• [Available data]:
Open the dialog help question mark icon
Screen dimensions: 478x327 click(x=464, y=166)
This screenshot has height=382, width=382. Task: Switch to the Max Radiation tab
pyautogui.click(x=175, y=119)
* * *
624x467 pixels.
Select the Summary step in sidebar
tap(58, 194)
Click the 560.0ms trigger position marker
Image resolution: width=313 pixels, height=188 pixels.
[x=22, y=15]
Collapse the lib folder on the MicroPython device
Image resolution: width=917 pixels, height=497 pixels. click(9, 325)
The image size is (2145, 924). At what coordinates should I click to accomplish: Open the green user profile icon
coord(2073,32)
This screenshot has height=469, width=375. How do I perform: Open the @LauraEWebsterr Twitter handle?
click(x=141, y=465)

• [Short task]: Please lay out the items starting at the line containing "This screenshot has height=382, width=382." and ending at the line containing "pyautogui.click(x=175, y=119)" as a Markdown table with the columns Row and Line, one row per non-blank line.

• [Final answer]:
| Row | Line |
|---|---|
| 1 | This screenshot has height=382, width=382. Task: Switch to the Max Radiation tab |
| 2 | pyautogui.click(x=175, y=119) |